Only the lines from the one containing "FUSO DREAM【フソウドリーム】 (758, 669)" to the end of the material belong in your answer. Please copy them word for word.

+ + + +

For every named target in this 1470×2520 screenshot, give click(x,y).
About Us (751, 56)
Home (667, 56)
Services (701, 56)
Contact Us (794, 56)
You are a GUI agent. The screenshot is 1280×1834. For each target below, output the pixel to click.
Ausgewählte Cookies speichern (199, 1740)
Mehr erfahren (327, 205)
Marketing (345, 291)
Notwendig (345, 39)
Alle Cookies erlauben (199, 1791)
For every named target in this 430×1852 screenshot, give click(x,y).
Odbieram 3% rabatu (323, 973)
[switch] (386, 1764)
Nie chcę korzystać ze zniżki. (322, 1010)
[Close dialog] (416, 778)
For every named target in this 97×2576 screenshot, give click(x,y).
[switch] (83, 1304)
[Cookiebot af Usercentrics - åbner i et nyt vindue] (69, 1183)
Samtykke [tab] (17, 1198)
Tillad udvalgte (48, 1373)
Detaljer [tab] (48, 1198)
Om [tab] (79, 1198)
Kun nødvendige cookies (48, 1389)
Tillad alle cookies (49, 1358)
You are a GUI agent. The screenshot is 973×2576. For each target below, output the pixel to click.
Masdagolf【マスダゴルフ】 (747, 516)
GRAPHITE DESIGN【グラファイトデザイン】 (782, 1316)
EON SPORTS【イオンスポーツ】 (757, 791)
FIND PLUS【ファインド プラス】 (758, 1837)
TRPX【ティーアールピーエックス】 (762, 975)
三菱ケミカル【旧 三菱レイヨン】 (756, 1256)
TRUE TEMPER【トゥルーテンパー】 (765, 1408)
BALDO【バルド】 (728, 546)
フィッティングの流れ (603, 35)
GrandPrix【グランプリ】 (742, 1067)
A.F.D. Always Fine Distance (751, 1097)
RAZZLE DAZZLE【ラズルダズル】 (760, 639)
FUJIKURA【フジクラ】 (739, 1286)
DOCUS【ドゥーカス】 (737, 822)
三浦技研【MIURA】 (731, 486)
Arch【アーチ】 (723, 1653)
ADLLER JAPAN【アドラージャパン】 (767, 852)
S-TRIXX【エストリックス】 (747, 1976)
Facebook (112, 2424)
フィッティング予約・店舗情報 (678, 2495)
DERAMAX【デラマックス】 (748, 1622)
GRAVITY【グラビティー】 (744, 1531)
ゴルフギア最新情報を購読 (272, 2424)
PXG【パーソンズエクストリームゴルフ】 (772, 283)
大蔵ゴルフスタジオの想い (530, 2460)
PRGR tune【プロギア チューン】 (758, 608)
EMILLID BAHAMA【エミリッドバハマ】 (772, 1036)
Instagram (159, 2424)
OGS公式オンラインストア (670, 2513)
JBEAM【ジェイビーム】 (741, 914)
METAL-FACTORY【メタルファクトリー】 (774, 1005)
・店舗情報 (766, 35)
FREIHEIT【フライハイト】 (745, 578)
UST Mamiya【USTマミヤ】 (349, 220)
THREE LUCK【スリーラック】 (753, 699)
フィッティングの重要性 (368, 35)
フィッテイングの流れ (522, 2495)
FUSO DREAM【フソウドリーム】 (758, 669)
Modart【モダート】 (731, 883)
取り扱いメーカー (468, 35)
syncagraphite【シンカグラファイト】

+ + + +

■ **TASK ANSWER**:
FUSO DREAM【フソウドリーム】 (758, 669)
Modart【モダート】 (731, 883)
取り扱いメーカー (468, 35)
syncagraphite【シンカグラファイト】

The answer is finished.